Everything You Need to Know About the Theranos Saga So Far

• http://www.wired.com

In the beginning, Theranos was called Real-Time Cures. Corny? Sure. But Elizabeth Holmes was barely 19 when she came up with it, a Stanford dropout aspiring to upend personalized medicine. Besides changing its name, Theranos has come a long way: It's raised hundreds of millions of dollars, signed deals with huge consumer health companies, received federal approval, and been the subject of glowing profiles in some of the world's most prestigious publications.

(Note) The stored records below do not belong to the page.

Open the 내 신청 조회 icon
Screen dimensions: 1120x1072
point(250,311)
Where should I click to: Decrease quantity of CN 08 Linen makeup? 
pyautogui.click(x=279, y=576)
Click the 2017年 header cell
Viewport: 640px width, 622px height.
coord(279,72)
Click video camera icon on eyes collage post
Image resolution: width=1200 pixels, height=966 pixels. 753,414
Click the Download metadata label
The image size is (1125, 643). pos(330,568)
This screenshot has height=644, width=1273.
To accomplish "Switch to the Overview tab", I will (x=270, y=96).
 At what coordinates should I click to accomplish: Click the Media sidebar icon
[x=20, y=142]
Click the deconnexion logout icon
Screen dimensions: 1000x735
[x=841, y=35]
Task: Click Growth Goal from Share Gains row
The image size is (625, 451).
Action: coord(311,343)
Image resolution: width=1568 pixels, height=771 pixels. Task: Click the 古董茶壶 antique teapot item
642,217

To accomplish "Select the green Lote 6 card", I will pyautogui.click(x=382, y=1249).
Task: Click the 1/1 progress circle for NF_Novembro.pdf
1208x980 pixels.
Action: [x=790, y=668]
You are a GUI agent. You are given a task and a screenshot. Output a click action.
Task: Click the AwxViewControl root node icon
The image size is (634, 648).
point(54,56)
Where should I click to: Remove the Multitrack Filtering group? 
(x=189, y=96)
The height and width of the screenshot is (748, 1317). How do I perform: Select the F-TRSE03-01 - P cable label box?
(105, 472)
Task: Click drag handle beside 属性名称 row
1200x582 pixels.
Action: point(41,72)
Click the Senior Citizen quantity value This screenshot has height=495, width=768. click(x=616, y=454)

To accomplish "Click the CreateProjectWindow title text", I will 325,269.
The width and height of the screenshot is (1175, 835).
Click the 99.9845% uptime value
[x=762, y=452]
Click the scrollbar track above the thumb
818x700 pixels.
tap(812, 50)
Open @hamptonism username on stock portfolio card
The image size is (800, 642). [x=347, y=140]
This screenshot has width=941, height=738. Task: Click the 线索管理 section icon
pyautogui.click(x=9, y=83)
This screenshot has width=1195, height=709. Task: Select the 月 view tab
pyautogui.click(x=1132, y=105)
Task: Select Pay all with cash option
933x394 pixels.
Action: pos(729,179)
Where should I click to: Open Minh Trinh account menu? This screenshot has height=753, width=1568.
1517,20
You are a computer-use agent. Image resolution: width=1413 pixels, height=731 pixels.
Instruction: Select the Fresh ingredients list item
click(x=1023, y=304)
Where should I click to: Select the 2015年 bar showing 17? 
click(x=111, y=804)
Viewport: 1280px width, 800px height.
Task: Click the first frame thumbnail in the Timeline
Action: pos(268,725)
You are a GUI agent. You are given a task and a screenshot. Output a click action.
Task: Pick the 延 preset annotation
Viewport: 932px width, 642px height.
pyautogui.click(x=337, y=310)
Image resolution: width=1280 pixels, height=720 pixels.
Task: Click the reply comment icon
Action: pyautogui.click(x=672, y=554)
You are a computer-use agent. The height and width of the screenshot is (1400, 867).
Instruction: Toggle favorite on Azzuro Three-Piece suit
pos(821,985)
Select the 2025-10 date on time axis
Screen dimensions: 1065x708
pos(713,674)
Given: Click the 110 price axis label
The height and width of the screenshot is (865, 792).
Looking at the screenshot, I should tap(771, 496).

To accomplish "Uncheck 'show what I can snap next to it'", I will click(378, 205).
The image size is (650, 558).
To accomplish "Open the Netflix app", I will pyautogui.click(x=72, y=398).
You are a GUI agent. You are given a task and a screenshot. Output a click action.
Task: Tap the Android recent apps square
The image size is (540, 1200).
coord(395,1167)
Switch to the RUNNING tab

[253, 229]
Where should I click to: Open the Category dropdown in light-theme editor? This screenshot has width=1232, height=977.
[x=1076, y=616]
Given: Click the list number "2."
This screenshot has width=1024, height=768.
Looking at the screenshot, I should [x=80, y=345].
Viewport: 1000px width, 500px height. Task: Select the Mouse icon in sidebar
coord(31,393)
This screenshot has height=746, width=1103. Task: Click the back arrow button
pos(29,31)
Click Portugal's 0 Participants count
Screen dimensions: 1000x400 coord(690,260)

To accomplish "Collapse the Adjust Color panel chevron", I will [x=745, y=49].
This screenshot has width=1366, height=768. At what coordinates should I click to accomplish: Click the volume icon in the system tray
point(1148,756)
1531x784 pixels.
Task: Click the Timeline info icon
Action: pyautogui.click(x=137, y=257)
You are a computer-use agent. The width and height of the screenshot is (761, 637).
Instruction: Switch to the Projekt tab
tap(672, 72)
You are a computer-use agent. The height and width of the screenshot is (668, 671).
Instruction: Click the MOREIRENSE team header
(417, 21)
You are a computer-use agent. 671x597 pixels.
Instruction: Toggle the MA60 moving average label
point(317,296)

Theranos has also been the subject of a damning Wall Street Journal investigation that attacked the company's credibility, its business plan, and its technology. Theranos is a complicated, secretive company that is caught up in a scandal because it may have broken esoteric regulatory rules, and violated fundamental guidelines for how science is done. Its saga is fascinating. Also confusing. So it's best to just start at the beginning.

Early days

Legend has it, Elizabeth Holmes founded Theranos because she is afraid of needles. Which is an oversimplified version of what really happened. Holmes spent some of her freshman year at Stanford working in chemical engineering professor Channing Robertson's lab alongside PhDs. Over the summer, she interned in a lab in Singapore that was looking for ways to detect SARS in minute traces of blood and mucus. She came back charged, and spent days working on a patent for a patch-worn drug delivery system. She presented her patent to Robertson and told him she was dropping out of school to start a company. She asked him to join the board, and he agreed.